Throughout spring 2025, printing employment has been generally flat, and May was no exception: production employment was down 0.5% and non-production employment up by 0.6%.
Publishing employment was unchanged from April to May.
Looking at other business categories, the reporting of which lags a month:
Overall employment in the signage industry was up 0.4% from March to April 2025, with sign production employment up 0.7%, and non-production unchanged.
Converted paper products employment was up 0.3% from March to April, with paperboard container employment up 0.4% and paper bags and coated and treated paper employment down 0.6%.
Looking at some specific publishing and creative segments, from March to April, periodical publishing employment was down 0.3%, while newspaper publishing employment was unchanged and book publishing was down 0.2%. Graphic design employment was down 1.0%, ad agency employment was down 0.5%, and PR agency employment was down 0.8%. Direct mail advertising employment was down 2.4%.
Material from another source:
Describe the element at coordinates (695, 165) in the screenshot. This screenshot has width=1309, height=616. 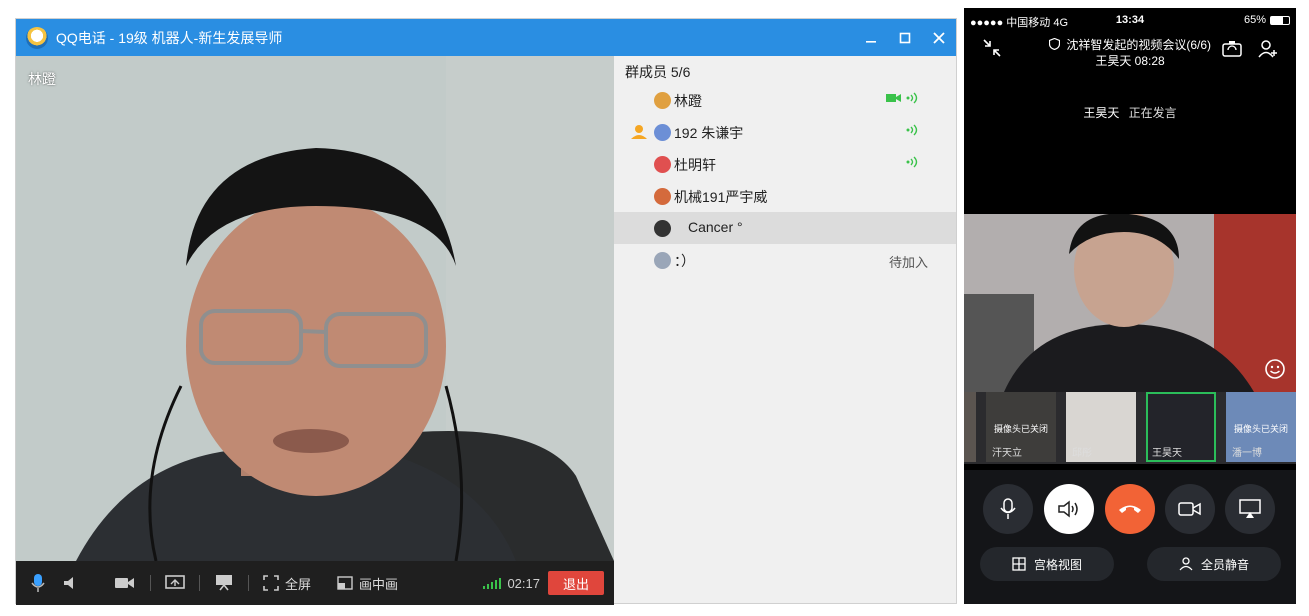
I see `member-name: 杜明轩` at that location.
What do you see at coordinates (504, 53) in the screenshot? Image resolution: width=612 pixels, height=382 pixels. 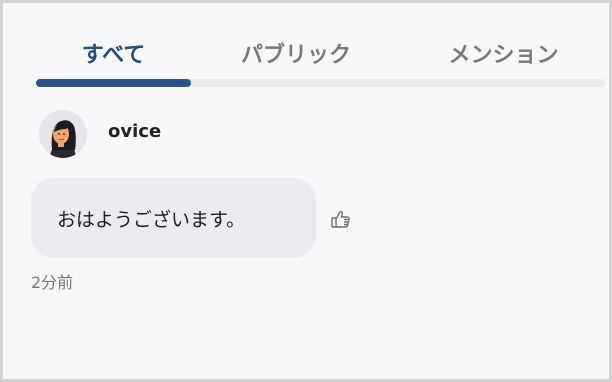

As for April employment in general, the BLS reported on June 6:
Total nonfarm payroll employment increased by 139,000 in May, and the unemployment rate was unchanged at 4.2 percent, the U.S. Bureau of Labor Statistics reported today. Employment continued to trend up in health care, leisure and hospitality, and social assistance. Federal government continued to lose jobs.
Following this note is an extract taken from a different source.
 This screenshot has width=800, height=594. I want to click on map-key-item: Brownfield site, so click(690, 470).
Meanwhile, March employment was revised down by 65,000 and for April was revised down by 30,000—ergo, employment in March and April combined was 95,000 lower than previously reported.
The U-6 rate (the so-called “real” unemployment rate which includes not just those currently unemployed but also those who are underemployed, marginally attached to the workforce, and have given up looking for work) was unchanged 7.8%.
The labor force participation rate decreased in May from 62.6% to 62.4% and the employment-to-population ratio decreased from 60.0% to 59.7%. The labor force participation rate for 24–54-year-olds decreased from 83.6% to 83.4%.
The May report was above economists’ expectations, although the steep downward revisions in March and April payrolls are concerning. Still, May was a decent jobs report.